How to eat coarse grains

Excessive consumption of coarse grains affects digestion

Bringing back some coarse grains from home, you can experience the food in your hometown and adjust the greasy food in your daily diet. It is also a choice for many people.

Although there are many advantages to coarse grains, there are some areas that need our attention. The so-called coarse grains refer to corn, millet, sorghum, oats, buckwheat, wheat bran and various kinds of beans in cereals, such as soybeans, green beans, red beans, mung beans and so on. Because of the simple processing, coarse grains contain many nutrients not found in the fine grains. The first is dietary fiber. Dietary fiber is called the seventh nutrient of the human body. The role of soluble dietary fiber is to regulate blood lipids, blood sugar, and regulate probiotics; the main role of insoluble dietary fiber is intestinal bowel movement.

Second, coarse grains also contain large amounts of B vitamins. Due to the simple processing, the skin of coarse grains often contains a large amount of B vitamins such as vitamin B1 and vitamin B2. The B vitamins play an important role in the body's water and salt metabolism and tissue respiration. Finally, the content of carbohydrates in coarse grains is smaller than that of fine grains, which is beneficial to some diabetics and obese people.

However, coarse grains are not a panacea. There are also special places to pay attention to eating coarse grains. Zuo Xiaoxia said that moderate consumption of coarse grains is beneficial to the human body, but excessive consumption of coarse grains will affect people's digestion and absorption functions.

Due to the large amount of cellulose and phytic acid contained in the coarse grains, the intake of more than 50 grams of cellulose per day and long-term consumption will cause the obstruction of human protein supplementation, decrease of fat utilization, and damage to organs, bones, heart, blood and other organs. , reduce the body's immune capacity, and even affect reproductive function. Furthermore, the high phytic acid content in buckwheat, oats, and corn impedes the absorption of calcium, iron, zinc, and phosphorus and affects the metabolic balance of minerals in the gut. Therefore, when you eat coarse grains, you should increase your intake of these minerals and eat them with some mineral-rich vegetables.

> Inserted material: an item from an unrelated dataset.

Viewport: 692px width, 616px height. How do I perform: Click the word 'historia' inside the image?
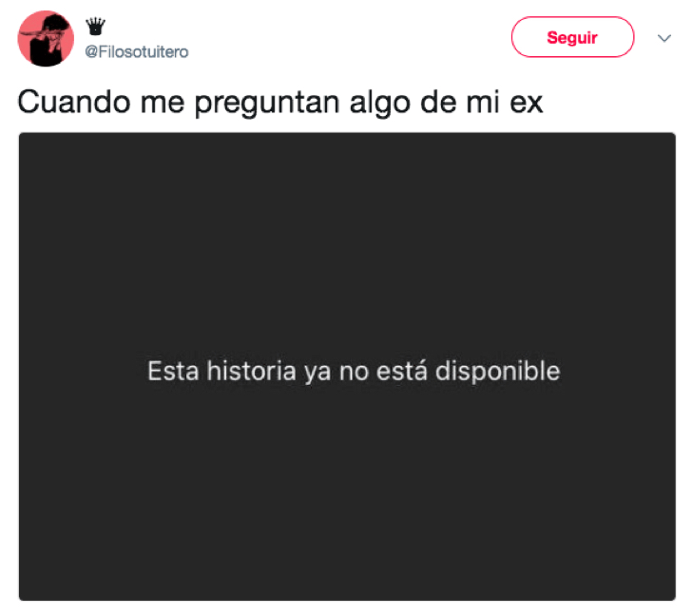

Coarse grains eat healthy? Thickness match 6:4

Although the coarse grains are good, but as a nutrient element to regulate the diet, how to eat is also very important. Zuo Xiaoxia said that for healthy people, they can eat coarse grains for two days as a daily diet. People with high blood lipids and blood sugar can also increase their intake appropriately under the guidance of a doctor. For those who have constipation and other symptoms, long-term office workers who are more exposed to computers can also eat more coarse grains.

Careful attention to other foods when you eat coarse grains can have better results.

In order to complement the nutrients in foods, it should be as thick as possible. Generally speaking, it is most appropriate to use 6 points of coarse grains and 4 points of fine grains. In addition, you cannot eat only a kind of coarse grains, and coarse grains can also be used together. For example, corn, millet, and soybeans are not as good as they used to be mixed in a ratio of 1:1:2. They have higher nutritive value because they can complement proteins. The laba porridge, rice pudding, and assorted ingredients, which are often eaten in daily life, are all very good foods.

However, not all people are suitable for eating coarse grains, elderly people with poor gastrointestinal function, and children with poor digestive function should eat less coarse grains and eat coarse grains. Patients with stomach, bowel ulcers, and acute gastroenteritis require foods that are soft, so try to avoid eating whole grains; patients with chronic pancreatitis and chronic gastroenteritis should eat less coarse grains.